[Dataset entries]

- - - -

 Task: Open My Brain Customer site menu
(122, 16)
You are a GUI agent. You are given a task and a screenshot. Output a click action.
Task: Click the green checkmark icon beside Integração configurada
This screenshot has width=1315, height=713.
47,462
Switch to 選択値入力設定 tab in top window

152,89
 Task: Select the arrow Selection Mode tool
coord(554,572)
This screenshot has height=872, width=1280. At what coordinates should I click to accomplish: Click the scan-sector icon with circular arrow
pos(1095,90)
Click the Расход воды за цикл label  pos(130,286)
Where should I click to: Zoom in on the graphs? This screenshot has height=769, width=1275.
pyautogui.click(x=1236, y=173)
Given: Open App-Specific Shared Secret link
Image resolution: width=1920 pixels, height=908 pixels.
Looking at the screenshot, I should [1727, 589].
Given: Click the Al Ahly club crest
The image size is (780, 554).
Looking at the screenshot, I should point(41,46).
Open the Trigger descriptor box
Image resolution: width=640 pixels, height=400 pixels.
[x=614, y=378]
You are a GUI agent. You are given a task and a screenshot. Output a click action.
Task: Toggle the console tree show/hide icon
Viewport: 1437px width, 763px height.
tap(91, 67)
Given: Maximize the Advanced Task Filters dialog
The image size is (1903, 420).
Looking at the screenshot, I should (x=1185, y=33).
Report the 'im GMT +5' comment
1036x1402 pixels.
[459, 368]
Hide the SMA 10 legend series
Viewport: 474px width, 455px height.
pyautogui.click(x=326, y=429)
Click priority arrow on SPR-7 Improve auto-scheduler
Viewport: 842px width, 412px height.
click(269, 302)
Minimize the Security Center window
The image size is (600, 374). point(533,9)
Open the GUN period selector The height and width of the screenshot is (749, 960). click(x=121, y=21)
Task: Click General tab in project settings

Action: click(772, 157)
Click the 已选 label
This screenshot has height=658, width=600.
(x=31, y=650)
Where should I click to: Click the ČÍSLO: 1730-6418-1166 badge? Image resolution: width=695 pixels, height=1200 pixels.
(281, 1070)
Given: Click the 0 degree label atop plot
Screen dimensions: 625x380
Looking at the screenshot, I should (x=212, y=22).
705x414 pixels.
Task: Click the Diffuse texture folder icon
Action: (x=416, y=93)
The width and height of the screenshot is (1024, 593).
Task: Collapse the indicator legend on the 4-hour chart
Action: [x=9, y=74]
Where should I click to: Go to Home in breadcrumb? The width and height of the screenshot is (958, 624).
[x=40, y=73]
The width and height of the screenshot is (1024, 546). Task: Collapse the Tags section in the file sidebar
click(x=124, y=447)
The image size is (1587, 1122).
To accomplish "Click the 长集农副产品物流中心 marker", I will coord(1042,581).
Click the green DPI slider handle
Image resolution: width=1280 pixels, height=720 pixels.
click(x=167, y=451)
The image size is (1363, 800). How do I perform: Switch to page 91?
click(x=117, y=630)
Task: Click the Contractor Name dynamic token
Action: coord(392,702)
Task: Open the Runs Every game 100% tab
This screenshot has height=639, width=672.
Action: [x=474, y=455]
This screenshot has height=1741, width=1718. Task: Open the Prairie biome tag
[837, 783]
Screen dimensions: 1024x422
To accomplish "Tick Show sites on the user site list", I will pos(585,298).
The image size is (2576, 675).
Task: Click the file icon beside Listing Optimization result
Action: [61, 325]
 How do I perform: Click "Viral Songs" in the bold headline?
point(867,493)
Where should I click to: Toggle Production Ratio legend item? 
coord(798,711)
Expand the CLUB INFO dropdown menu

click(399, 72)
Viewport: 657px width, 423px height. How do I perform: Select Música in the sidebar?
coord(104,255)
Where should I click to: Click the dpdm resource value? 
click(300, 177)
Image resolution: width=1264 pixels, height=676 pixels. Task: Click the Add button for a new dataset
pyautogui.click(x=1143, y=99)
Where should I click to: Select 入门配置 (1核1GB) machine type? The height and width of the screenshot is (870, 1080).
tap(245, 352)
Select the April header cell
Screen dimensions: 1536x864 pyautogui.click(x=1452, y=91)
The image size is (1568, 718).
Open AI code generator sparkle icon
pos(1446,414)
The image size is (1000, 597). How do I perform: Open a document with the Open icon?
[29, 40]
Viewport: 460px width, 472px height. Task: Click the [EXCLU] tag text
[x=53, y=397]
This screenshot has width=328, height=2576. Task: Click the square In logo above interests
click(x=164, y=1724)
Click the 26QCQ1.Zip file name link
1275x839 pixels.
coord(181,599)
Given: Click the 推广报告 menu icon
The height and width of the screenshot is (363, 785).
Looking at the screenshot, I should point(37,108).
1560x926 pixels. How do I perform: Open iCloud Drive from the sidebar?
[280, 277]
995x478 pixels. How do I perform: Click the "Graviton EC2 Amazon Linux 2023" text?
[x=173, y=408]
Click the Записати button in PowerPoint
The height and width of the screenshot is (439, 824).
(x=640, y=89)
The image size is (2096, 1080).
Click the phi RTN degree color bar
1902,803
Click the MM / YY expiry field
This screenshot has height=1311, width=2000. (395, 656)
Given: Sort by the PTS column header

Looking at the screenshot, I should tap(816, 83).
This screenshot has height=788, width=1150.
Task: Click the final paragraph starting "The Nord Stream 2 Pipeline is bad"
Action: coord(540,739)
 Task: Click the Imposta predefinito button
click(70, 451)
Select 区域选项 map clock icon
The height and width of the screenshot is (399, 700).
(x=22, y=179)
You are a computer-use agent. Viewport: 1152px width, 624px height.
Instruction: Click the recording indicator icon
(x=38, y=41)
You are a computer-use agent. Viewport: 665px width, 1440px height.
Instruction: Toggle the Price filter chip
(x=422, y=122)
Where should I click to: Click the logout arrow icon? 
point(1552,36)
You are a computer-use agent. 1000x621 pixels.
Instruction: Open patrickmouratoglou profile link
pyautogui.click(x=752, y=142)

- - - -

WHAT IS BEING ASKED |
Lines that contain "computer" are the result; find them in the entries above and copy each one.

WORKED SOLUTION |
You are a computer-use agent. Viewport: 1152px width, 624px height.
You are a computer-use agent. Viewport: 665px width, 1440px height.
You are a computer-use agent. 1000x621 pixels.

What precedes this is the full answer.